National Oceanic and
Atmospheric Administration
United States Department of Commerce


FY 2007

Anthropogenic δ13C changes in the North Pacific Ocean reconstructed using a multiparameter mixing approach (MIX)

Sonnerup, R.E., A.P. McNichol, P.D. Quay, R.H. Gammon, J.L. Bullister, C.L. Sabine, and R.D. Slater

Tellus, 59B, 303–317, doi: 10.1111/j.1600-0889.2007.00250.x (2007)
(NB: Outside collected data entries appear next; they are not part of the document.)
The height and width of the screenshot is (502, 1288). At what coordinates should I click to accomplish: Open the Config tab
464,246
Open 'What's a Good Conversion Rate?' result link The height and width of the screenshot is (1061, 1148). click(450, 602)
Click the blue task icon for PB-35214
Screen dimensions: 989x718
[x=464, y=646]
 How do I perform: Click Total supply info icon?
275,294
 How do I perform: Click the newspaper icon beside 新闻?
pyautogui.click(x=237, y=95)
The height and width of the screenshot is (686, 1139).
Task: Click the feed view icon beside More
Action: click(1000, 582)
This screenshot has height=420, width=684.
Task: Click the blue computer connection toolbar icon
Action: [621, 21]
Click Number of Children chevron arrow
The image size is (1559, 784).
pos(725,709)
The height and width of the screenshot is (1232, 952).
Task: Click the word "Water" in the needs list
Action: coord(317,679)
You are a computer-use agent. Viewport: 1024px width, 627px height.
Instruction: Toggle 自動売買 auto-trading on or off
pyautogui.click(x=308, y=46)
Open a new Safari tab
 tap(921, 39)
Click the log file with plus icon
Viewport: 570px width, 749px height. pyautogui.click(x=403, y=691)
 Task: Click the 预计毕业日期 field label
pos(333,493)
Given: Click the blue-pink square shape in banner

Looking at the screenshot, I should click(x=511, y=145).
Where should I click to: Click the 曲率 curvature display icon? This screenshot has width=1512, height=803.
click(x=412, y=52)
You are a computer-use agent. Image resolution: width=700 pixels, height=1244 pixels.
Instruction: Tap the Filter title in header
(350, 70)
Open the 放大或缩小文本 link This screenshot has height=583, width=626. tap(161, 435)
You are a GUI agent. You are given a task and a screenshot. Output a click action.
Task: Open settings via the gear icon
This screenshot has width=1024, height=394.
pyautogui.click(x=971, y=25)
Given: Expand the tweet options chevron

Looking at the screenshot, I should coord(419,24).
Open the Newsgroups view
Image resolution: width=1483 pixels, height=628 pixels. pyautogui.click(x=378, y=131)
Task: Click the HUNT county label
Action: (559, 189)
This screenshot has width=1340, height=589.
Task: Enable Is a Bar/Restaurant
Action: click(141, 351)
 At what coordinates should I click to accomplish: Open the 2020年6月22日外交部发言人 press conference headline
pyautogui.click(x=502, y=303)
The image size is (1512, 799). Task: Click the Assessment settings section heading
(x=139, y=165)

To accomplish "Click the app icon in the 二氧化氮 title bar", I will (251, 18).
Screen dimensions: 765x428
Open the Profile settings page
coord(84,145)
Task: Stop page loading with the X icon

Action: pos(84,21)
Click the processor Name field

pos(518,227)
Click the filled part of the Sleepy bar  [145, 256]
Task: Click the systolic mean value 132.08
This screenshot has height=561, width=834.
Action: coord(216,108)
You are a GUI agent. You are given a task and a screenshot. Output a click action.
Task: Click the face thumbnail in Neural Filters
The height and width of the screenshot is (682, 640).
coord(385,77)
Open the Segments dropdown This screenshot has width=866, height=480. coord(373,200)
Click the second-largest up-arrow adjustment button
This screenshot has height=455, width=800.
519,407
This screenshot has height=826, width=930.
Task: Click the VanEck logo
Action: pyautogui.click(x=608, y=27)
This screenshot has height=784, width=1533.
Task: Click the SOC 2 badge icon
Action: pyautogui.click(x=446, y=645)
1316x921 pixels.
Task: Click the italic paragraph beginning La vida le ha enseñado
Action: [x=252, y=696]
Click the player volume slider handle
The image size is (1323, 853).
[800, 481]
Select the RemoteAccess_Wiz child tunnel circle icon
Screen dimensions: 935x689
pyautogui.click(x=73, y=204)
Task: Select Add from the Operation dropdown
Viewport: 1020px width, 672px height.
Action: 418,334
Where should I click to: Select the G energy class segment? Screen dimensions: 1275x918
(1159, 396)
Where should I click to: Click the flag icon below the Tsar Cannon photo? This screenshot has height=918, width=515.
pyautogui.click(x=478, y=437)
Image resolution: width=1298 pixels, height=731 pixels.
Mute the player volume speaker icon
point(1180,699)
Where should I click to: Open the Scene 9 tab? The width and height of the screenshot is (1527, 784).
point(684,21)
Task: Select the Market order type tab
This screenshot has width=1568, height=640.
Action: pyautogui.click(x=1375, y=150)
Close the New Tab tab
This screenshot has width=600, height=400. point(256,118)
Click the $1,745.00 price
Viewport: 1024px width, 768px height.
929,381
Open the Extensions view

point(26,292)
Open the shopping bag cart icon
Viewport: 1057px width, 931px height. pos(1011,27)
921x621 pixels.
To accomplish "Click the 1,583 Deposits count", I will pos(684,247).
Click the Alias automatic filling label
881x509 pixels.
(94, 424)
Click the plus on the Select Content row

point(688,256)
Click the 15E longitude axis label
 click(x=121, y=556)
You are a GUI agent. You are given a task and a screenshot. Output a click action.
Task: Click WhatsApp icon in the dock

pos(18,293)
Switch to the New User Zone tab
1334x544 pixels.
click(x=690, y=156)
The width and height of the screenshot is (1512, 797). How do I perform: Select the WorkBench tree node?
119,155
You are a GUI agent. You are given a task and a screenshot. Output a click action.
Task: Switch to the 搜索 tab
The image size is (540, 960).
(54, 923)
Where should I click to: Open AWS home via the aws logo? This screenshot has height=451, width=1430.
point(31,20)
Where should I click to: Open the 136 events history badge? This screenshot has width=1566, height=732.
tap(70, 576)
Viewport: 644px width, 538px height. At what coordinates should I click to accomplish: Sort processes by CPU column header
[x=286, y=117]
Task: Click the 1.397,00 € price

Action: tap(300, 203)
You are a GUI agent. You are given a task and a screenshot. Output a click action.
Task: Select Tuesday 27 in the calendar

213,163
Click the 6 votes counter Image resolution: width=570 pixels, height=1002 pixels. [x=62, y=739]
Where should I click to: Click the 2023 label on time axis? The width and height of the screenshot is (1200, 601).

A multiparameter mixing approach, ‘MIX’, for determining oceanic anthropogenic CO2 was used to reconstruct the industrial-era change in the 13C/12C of dissolved inorganic carbon (δ13C of DIC) along the 1992 165°E WOCE P13N section in the North Pacific Ocean. The back-calculation approach was tested against a known anthropogenic tracer, chlorofluorocarbon-11 (CFC-11), and also by reconstructing an ocean general circulation model’s (OGCM) anthropogenic δ13C change. MIX proved accurate to ±10% against measured CFC-11, but only to ±~25% reconstructing the OGCM’s δ13C change from 1992 model output. The OGCM’s CFC distribution was also poorly reconstructed using MIX, indicating that this test suffers from limitations in the OGCM’s representation of water masses in the ocean. The MIX industrial-era near-surface (200 m) δ13C change reconstructed from the WOCE P13N data ranged from -0.8‰ in the subtropics (15-30°N), to -0.6‰ in the tropics (10°N), and -0.4 to -0.2‰ north of 40°N. Depth-integrated changes along 165°E were -400‰•m to -500‰•m at low latitudes, and were smaller (-200‰•m) north of 40°N. The MIX North Pacific δ13C change is consistent with the global anthropogenic CO2 inventory of 118 ± 17 Pg from ΔC*.